Project managers tend to think of projects in terms of time, budget, resources and quality. That’s actually a pretty good framework for living. How close is that framework to what you’ve learned in applying UX theory to your own life?
It’s surprisingly close! In project terms, life is filled with restraints and requirements. Some can be worked around and some cannot.
While I can’t expand my overall timeline, I can definitely adjust the quality of the time I have. I can work with the resources I have… and I can also discover new resources, both inside of me and around me. Some of them may go away, like my ability to see reasonably well… that’s already a big restraint. Some of them can grow, like my circle of friends.
When it comes to budgets, it’s worth noting that beyond money, I need to budget my energy and attention too. Those are all limited, so it’s important that I focus on what matters most to me and the people I love.
Bonus Question: In your WebVisions bio you state: “(Paul) believes that design can solve problems, both big and small, that affect all of us.” It’s very true. What’s an example from past history that resonates with you? And if you could, project out and think of a way design could solve a problem — either a big, international problem or a small neighborhood issue or anywhere in between — that people are facing at this point in time.
An example I come back to often is the US highway system, probably because I drive to work each day. But it’s changed this country over the past 90 years: it’s increased mobility, ushered in entire new industries, and made road travel consistent and understandable. It’s definitely one of those less visible designs… until something goes wrong, like the problems that same highway system has created. I’m thinking about the massive environmental impact and our car-focused culture. But, I’m confident people can make those better as well.

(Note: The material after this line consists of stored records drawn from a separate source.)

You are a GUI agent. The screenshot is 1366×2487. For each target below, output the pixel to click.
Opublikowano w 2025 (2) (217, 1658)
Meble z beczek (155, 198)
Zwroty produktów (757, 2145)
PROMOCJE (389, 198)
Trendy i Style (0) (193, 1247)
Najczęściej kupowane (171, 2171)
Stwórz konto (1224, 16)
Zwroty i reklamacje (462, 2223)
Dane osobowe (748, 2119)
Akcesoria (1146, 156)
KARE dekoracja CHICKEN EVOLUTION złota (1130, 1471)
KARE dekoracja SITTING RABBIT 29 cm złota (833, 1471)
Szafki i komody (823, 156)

Still, there are ways design can help even more people, and these are the things that weigh on my heart. I think of the fact that people on our planet starve, and people on our planet go without water. I think about domestic violence and the ways women are disrespected and abused. I don’t envision designers swooping in and fixing this arrogantly or independently… I see this as a bigger effort. But using our tools and resources to help address these serious problems is a start. And it starts with each of us being here, being present, and ready to help.